Conselhos? Às vezes é melhor esperar a maturidade chegar (?!). Li Uma noite em Curitiba do Cristovão Tezza aos dezoito anos mais ou menos e voltei a ler dez depois.[6] A primeira leitura havia sido maçante e com trechos de pleno blackout que eu literalmente passei por cima. A segunda leitura foi bem diferente. Credito isso ao tempo simplesmente e ao fato de estar muito mais preparada para receber e digerir os assuntos que o livro aborda. Outra dica é ler quem já leu, principalmente se for um texto teórico, recorrendo às famosas coleções Para entender, Tudo o que você precisa saber sobre, Série princípios etc. (Sem esquecer do material original, ok?). Materiais de apoio como dicionários, videoaulas, apostilas são muito úteis, por isso não podem faltar. Fazer resumos, escrever palavras-chaves, fazer mapas mentais, grupos de estudos, questionários ou simplesmente discutir com um amigo também são boas estratégias e não se esqueça daquele que tudo sabe, o São Google.
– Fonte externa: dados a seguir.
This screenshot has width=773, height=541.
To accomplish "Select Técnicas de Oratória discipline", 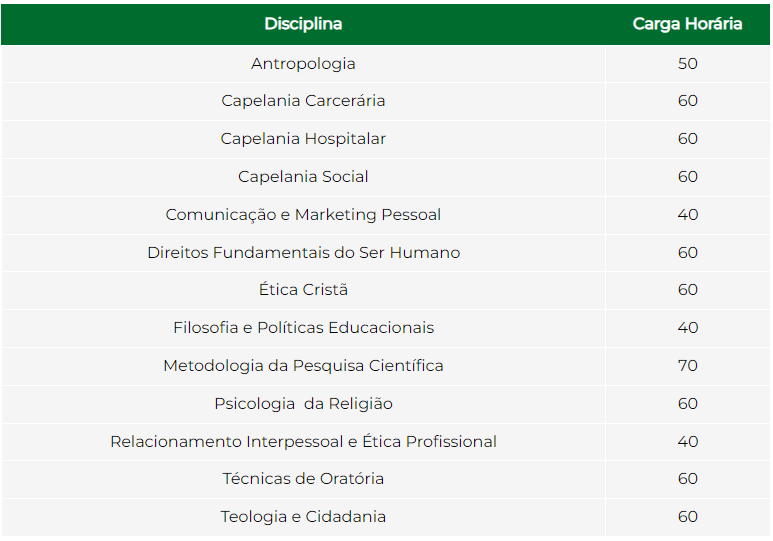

[1] Para ajudar o leitor, as definições desses termos estão logo abaixo e foram extraídas de: https://academiamedica.com.br/blog/o-idioma-medico-glossario-de-termos-medicos-para-academicos-de-medicina (Acesso em 16/08/2017).
Adenite: inflamação aguda de gânglios linfáticos.
Abscesso: acúmulo de pus, geralmente causado por infecção bacteriana.
Afasia: perda da habilidade de uso da linguagem devido a uma lesão na região cerebral relacionada à linguagem.
Pletória: congestão.
Dispneia: dificuldade para respirar ao nível de trato respiratório inferior.
Otalgia: dor de ouvido.
[2] GUIMARÃES ROSA, João. Grande sertão: veredas. Rio de Janeiro: Nova Fronteira, 1986.
[3] A esse respeito, recomendo a leitura da entrevista do tradutor Berthold Billy que fala do desafio de traduzir a obra de Rosa e termos como nonada. Disponível em: http://www.candido.bpp.pr.gov.br/modules/conteudo/conteudo.php?conteudo=249 (Acesso em 17/08/2017).
[4] BANDEIRA, Manuel. Poesias completas. Rio de Janeiro: Casa do Estudante do Brasil, 1948.
[5] A frase original em latim é Navigare necesse, vivere non est necesse. Mais informações em: http://www.uc.pt/navegar/ (Acesso em 16/08/2017).
[6] TEZZA, Cristovão. Uma noite em Curitiba. Rocco, Rio de Janeiro, 1999.